Jobs remain in the system until they are canceled or the instance is stopped.
streamsx-streamtool submitjob [-h] [--jobConfig file-name]
[--jobname job-name] [--jobgroup jobgroup-name]
[--outfile file-name] [--P parameter-name]
[--User user]
sab-pathname
Options and arguments
- sab-pathname
Specifies the path name for the application bundle file. If you do not specify an absolute path, the command seeks the file in the directory where you ran the command. Alternatively, you can specify the path name for the application description language (ADL) file if the application bundle file exists in the same directory.
- -g,–jobConfig:
Specifies the name of an external file that defines a job configuration overlay. You can use a job configuration overlay to set the job configuration when the job is submitted or to change the configuration of a running job.
- -P,–P:
Specifies a submission-time parameter and value for the job. You can specify this option multiple times in the command.
- -J,–jobgroup:
Specifies the job group. If you do not specify this option, the command uses the following job group: default.
- —jobname:
Specifies the name of the job.
- —outfile:
Specifies the path and file name of the output file in which the command writes the list of submitted job IDs. The path can be an absolute or relative path. If you do not specify a path, the file is created in the directory where you run the command.
- -U,–User:
Specifies an IBM Streams user ID that has authority to run the command.
canceljob¶
The streamtool canceljob command cancels one or more jobs.

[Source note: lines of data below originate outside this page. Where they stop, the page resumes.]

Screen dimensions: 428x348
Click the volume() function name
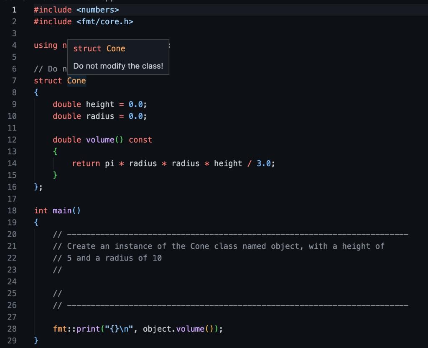point(99,140)
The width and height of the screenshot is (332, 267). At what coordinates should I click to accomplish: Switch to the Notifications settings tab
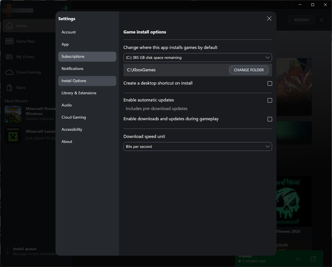coord(72,69)
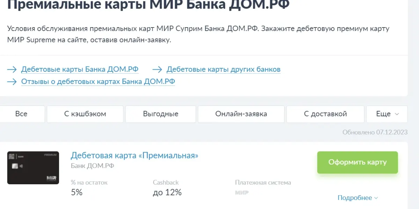
Task: Open the Еще filters dropdown
Action: pos(387,114)
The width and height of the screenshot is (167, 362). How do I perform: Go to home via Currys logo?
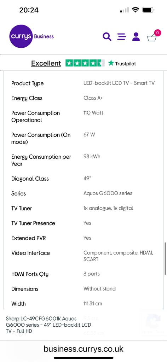click(21, 36)
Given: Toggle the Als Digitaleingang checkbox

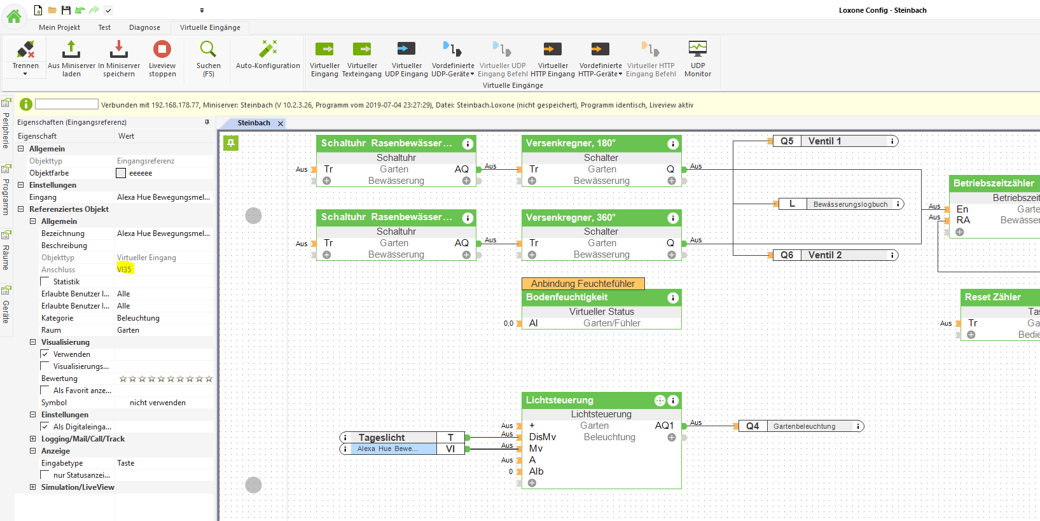Looking at the screenshot, I should (x=45, y=427).
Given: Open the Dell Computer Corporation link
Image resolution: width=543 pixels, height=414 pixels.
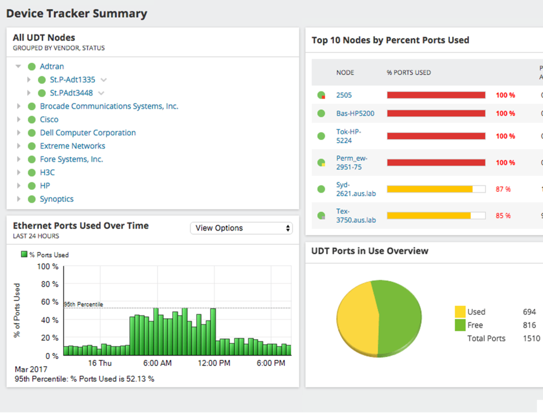Looking at the screenshot, I should 88,133.
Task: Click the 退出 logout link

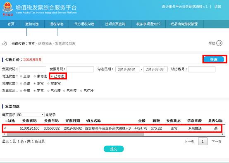Action: coord(217,7)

This command stops the processing elements (PEs) for the job and removes knowledge of the jobs and their PEs from the instance. The log files for the processing elements are scheduled for removal.
If you specify to collect the PE logs before they are removed, the operation can time out waiting for the termination of PEs. If such a timeout occurs, the operation fails and the jobs or PEs are still in the system. The canceljob command can be run again later to cancel them.
You can use the –force option to ignore a PE termination timeout and force the job to cancel.
streamsx-streamtool canceljob [-h] [--force] [--collectlogs]
[--jobs job-id | --jobnames job-names | --file file-name]
[--User user]
[jobid [jobid ...]]
Options and arguments
- jobid
Specifies a list of job IDs.
- -f,–file:
Specifies the file that contains a list of job IDs, one per line.
- -j,–jobs:
Specifies a list of job IDs, which are delimited by commas.
- —jobnames:
Specifies a list of job names, which are delimited by commas.
- —collectlogs:
Specifies to collect the log and trace files for each processing element that is associated with the job.
- —force:
Specifies to quickly cancel a job and remove the job from the Streams data table.
- -U,–User:
Specifies an IBM Streams user ID that has authority to run the command.
lsjobs¶
The streamtool lsjobs command lists the jobs in the instance.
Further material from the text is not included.